Last summer Bryan went to a special needs sleepaway camp for 13 days,this year he’s going to the same camp for 19 days. He is excited and i’m not worried since he, and we, know what to expect. Funny how that is, not worried about him but worried about Jason.
We are going to have 10 days without kids. I can’t imagine how that will be, but I know one thing, it will be quiet and there will be a lot less laundry. I know they haven’t even got yet, but I think about the great hugs and kisses I will get when they return and the cute letters I will get from camp. I have moved on from packing and now I’m in search of fun items to send in their care packages.

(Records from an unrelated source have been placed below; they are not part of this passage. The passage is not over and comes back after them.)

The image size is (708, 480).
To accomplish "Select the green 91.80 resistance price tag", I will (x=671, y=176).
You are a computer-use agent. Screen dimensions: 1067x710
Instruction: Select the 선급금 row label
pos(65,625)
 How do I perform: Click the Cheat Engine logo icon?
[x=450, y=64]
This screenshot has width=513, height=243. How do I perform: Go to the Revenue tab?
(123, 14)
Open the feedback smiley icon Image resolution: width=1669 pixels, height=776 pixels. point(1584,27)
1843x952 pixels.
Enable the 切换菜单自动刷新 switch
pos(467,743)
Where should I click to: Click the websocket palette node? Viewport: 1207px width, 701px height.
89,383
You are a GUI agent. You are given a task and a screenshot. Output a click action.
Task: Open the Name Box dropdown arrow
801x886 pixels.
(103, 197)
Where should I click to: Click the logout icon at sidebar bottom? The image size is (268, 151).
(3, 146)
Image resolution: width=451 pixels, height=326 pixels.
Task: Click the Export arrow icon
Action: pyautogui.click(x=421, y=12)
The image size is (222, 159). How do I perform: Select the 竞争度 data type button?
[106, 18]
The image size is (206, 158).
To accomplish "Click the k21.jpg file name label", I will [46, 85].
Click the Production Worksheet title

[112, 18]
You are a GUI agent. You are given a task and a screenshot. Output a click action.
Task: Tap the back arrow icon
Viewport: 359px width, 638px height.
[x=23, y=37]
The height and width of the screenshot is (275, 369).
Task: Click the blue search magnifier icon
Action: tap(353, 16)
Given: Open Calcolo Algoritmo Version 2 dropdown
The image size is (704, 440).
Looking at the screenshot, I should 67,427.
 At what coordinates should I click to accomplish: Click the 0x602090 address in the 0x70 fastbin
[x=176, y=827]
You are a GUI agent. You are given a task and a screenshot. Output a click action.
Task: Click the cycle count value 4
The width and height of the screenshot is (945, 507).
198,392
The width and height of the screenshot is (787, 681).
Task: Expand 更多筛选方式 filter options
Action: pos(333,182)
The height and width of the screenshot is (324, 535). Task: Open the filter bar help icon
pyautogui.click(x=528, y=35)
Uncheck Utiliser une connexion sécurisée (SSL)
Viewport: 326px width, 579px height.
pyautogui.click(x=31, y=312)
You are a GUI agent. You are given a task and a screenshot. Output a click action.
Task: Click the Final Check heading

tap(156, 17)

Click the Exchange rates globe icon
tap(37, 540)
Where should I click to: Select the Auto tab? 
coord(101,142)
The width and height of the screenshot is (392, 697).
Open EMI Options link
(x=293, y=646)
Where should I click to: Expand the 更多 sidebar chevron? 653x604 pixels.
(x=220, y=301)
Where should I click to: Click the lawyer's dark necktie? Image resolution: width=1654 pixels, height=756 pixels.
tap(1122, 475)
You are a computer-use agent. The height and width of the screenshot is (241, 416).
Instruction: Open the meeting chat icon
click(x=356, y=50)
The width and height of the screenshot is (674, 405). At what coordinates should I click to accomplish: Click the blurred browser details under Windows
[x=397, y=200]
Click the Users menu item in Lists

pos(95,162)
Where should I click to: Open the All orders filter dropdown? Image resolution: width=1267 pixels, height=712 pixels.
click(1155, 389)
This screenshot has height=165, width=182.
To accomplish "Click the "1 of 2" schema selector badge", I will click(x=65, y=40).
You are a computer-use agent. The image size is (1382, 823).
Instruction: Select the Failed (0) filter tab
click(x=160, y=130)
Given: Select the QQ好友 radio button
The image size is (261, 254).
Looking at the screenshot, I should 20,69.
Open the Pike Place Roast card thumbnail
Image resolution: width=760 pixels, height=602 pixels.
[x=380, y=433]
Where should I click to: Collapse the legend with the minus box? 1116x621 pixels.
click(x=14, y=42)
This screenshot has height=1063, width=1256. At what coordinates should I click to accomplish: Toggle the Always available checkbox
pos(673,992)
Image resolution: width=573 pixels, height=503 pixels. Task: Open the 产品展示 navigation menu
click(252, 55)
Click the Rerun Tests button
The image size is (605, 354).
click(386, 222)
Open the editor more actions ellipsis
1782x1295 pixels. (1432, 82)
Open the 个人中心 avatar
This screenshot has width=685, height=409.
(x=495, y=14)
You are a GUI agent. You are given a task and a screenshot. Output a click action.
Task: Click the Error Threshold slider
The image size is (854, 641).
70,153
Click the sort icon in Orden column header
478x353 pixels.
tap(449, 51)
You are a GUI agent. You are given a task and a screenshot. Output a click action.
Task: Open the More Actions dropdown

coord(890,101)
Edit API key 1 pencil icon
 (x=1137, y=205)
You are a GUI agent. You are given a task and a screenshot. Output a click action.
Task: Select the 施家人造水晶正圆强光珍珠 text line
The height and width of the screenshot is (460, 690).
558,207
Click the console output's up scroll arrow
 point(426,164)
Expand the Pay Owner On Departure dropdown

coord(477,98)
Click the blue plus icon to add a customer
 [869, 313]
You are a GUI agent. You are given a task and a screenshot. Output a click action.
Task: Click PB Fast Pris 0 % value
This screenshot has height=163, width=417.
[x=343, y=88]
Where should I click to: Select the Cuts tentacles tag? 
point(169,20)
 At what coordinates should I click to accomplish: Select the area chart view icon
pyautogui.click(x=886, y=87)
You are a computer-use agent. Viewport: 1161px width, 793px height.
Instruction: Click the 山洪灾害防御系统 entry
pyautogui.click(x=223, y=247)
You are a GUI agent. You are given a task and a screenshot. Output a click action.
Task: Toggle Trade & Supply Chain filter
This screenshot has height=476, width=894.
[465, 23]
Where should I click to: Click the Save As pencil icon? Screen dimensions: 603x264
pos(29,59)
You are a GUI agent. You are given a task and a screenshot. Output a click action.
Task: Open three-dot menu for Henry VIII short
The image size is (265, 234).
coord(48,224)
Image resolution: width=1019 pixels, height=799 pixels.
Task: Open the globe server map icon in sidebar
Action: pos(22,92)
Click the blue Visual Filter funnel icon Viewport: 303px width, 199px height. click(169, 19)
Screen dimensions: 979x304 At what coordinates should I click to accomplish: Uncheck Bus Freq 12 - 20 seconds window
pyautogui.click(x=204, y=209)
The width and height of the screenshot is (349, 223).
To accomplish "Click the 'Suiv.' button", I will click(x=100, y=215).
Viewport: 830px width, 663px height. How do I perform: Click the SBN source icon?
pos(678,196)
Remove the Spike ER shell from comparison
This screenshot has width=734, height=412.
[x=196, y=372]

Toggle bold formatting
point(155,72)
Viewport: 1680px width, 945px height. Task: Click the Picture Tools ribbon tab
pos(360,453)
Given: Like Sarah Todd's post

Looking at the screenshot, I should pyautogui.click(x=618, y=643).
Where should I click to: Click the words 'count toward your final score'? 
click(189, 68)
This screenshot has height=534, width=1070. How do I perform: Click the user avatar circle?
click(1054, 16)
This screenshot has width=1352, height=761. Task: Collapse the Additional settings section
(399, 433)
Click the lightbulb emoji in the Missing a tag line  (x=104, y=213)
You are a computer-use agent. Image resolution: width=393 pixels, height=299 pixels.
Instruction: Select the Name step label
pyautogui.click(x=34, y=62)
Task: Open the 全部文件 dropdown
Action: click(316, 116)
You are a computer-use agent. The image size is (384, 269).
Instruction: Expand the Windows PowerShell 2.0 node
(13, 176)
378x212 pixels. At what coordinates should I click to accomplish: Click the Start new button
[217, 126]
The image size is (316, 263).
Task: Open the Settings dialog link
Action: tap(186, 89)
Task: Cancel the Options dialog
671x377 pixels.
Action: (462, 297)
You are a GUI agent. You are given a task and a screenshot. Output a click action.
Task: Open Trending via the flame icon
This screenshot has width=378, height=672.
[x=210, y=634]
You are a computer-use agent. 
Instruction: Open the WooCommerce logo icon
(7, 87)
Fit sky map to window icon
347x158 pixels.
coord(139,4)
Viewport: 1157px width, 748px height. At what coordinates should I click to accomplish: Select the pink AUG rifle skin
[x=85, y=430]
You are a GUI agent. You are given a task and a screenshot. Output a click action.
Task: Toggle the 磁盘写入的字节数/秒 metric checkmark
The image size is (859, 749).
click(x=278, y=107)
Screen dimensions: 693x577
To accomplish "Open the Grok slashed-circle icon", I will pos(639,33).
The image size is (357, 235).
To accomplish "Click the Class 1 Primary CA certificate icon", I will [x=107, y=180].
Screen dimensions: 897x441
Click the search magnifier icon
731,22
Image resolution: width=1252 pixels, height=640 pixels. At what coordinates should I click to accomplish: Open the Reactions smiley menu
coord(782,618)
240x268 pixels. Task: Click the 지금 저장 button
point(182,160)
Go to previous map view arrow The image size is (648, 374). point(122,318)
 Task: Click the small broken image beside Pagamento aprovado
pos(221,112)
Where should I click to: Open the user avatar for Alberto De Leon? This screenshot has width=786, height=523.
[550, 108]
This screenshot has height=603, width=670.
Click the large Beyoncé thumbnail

There are times when nothing else will make you feel better than crying. This week has been tough. I feel like everything is going wrong. I am the worst mom and I feel like I piece of crap. I am yelling and short tempered and I don’t like myself at all. WTF? Why does this happen? I need to break the cycle. I need to dig deeper and figure out what the issues are. Is it lack of sleep? Is it depression? Is it that I feel so bad about myself that every aspect feels like an uphill battle. Well I really need to get a grip. Last night Jason was helping me load photos on a photo frame for my Dad for Father’s Day. He has this habit of touching stuff while you are trying to figure it out and also at times he is not a great listener. We have had what seems like thousands of talks about respecting what mommy and daddy say, listening first, not touching what isn’t yours, blah blah blah, but last night, I seriously lost it. Nice modeling. I know we all go through these episodes but I feel like I am better than this, I deal with a lot, I should be able to keep it in check better. So after I apologized and we made slice and bake cookies, by the way, you don’t really slice them, you scoop them, I felt better that we did something together but worse for eating cookies when all my clothes were tight. I put him to bed, I came downstairs and sobbed, you know the Terms of Endearment kind of sobbing. Don’t feel better. Ugh.